Next-generation sequencing technology produces large amounts of data, in the order of magnitude of 100 Gb per genome. Besides the needs for data storage, sequence analysis methods are based on computational methods that require high computational efforts. Studies like genome-wide association, comparing genome sequences, demand even more storage capacity. Computational processes such as alignments for large amounts of data can typically be parallelised such that the application can be efficiently run on the Big Grid infrastructure. Smaller projects may also be suiteable for Cloud computing.
e-BioGrid is open to take more Next-Generation Sequencing support projects on board. Contact us if you are involved in NGS and you need support in software or hardware infrastructure.
Metagenomics analyses are based on next-generation sequence data. The assembly of reads into contigs, and functional annotation of either contigs or reads in next-generation sequencing requires significant computing resources. Creating Grid and Cloud computing pipeline solutions for next-generation sequence data analysis would be an beneficial contribution to effective metagenomics research.
applicant:
Sacha van Hijum, Center for Molecular and Biomolecular Informatics
results:
The e-BioGrid programmers position has recently been filled by Jumamurat Bayjan, and is now ready to start developing a pipeline for their next-generation sequencing platform. This will be done in close collaboration with the NBIC NGS taskforce and the other eBioGrid team members involved with NGS data analysis.
status:
ongoing
team:
Victor de Jager (CMBI), Machiel Jansen, Niek Bosch, Jumamurat Bayjan
In this project we will like to explore a solution to enable high throughput processing of next-gen sequence data in grid or cloud. We have two large next-gen sequence available or coming in the April or May, 2011: Dutch Genome Project (250 Dutch trios, parents plus child) and Leiden Longevity Studies (222 individuals with longevity phenotype) while the raw data will be about 60T and 100T, respectively. A simplified pipeline has been prepared for a local cluster to process the pilot data of Dutch genome project and this pipeline will be a starting point to explore a comprehensive solution to port all necessary tools to a grid environment.
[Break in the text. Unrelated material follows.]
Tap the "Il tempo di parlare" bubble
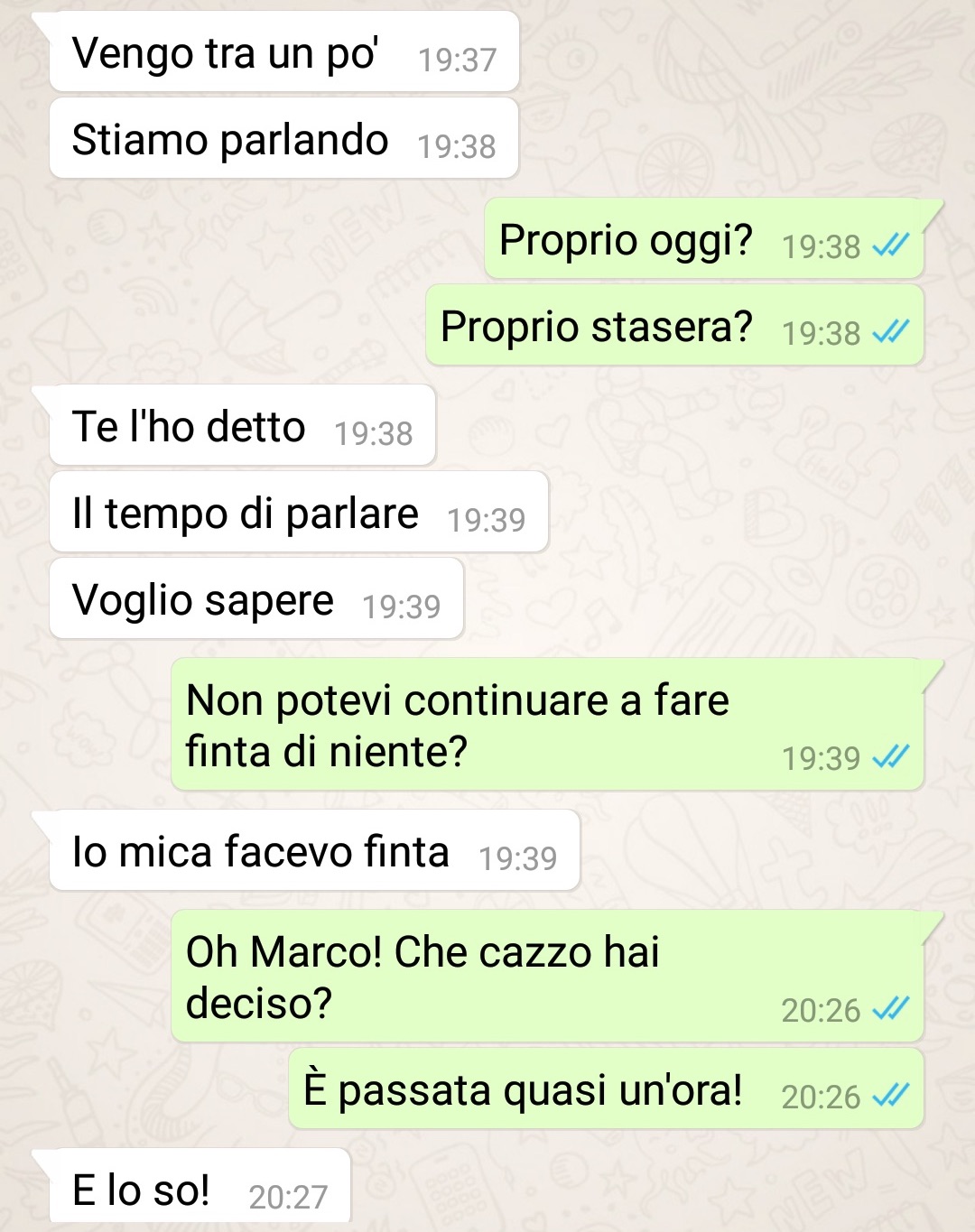Screen dimensions: 975x1232 point(299,513)
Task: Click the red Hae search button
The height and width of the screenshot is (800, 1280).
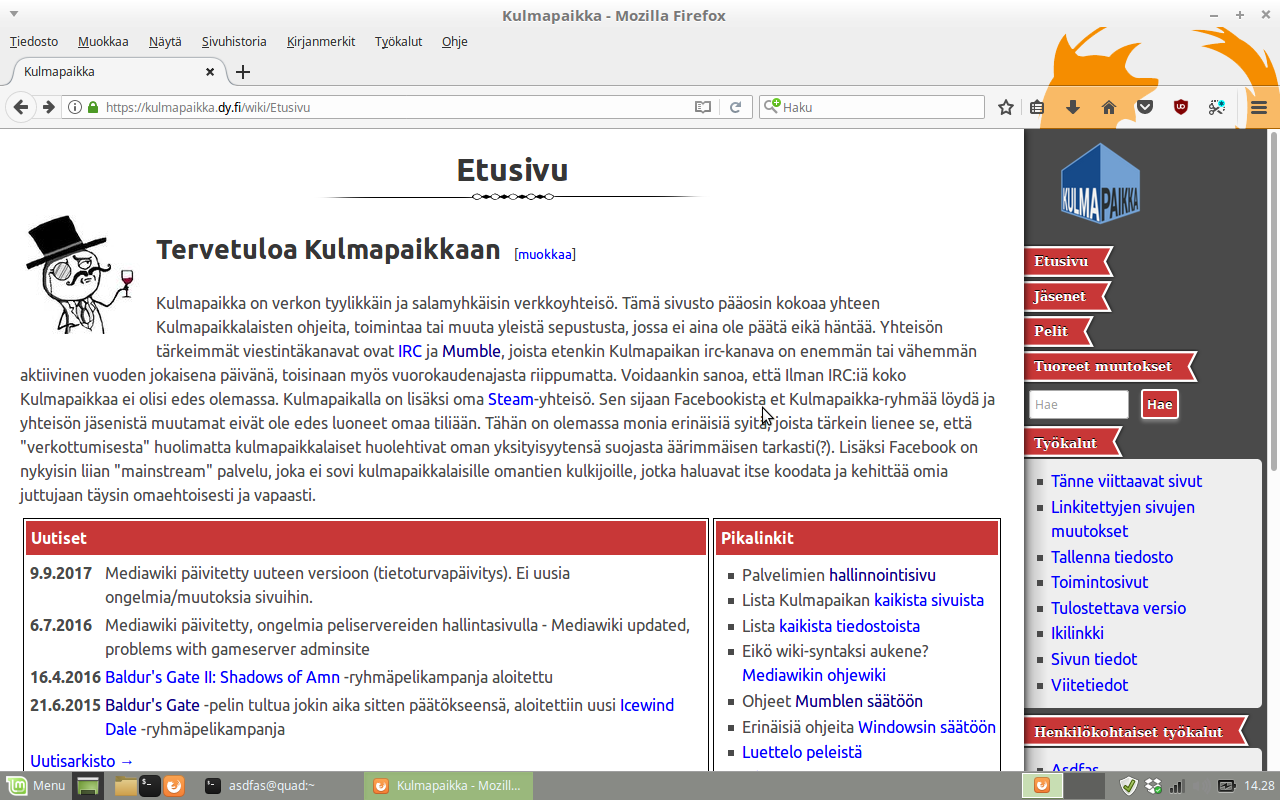Action: point(1160,404)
In a genome wide association (GWA) analysis, genetic variants (Single Nucleotide Polymorphisms: SNPs) across the whole genome are tested for the association with a certain trait (such as body weight or a certain disorder). With the data that is currently available, this signifies that 1.5 to 4.5 million tests are performed. These tests can be set up using structural equation modeling in which covariance structures with fixed effects are analyzed. Due to the large amount of tests GWA analysis is computationally expensive. Because genomic data are produced at increasing density and rapidly decreasing cost the need to apply state-of-the-art high performance computing methods in GWA analyses becomes urgent. Approaches to solve this problem are to use grid technology, and to use the computer hardware more efficiently either by making use of GPUs or by optimizing the algorithms used.
applicant:
Han Rauwerda, University of Amsterdam
results:
20-40 times gain in computing time by algorithm using symbolic algebra
status:
completed
team:
Marijn van Eupen, Matthijs Kattenberg, Michel Nivard, Han Rauwerda, Dorret Boomsma
The e-infrastructure for bioscience research e-bioinfra is routinely used by researchers at the AMC to perform analysis of genomics data on the Dutch Grid, in particular for Next Generation Sequencing (NGS). The analysis steps are implemented as workflows that are executed on the grid in an automated fashion. Bioinformaticians at the AMC primarily run these workflows using the VBrowser, which also facilitates data manipulation on the grid storage. Selected applications are also available at the web interface of the e-bioinfra gateway for novice users. The goal of the project is to enable and enhance genomics research via advanced tools for data analysis. This is achieved in close collaboration with bioinformaticians.
applicant:
Silvia Olabarriaga, on behalf of the VLEMED VO, Amsterdam Medical Centre / University of Amsterdam
results:
Angela CM Luyf, Barbera DC van Schaik, Michel de Vries, Frank Baas, Antoine HC van Kampen, Silvia D Olabarriaga. Initial steps towards a production platform for DNA sequence analysis on the grid. BMC Bioinformatics 2010 Dec, 14;11:59
status:
ongoing
team:
Barbera van Schaik, Antoine van Kampen, Angela Luyf, Marcel Willemsen, Aldo Jongejan, Silvia Olabarriaga, Mark Santcroos, Jan Just Keijser, Shayan Shahand, Vladimir Korkhov, Souley Madougou
We want to investigate the use of Linux Vms with specific phylogenomics and population genomics software installed to do whole genome coalescent and phylogenetic analyses that are currently outside of our computational reach. The most important request here is for cpu time (e.g. several weeks of wall time with 24 processors).
applicant:
Hendrik Jan Megens, Wageningen University, Animal Breeding and Genomics Centre
The goal of the project is to have an annotation pipeline for microbial genomes. Pipeline connecting freely available software is already available as stand-alone version. Ideally it should be upgraded to a faster version (currently a step involving BLAST is limiting) and should be made accessible to other users in a web interface.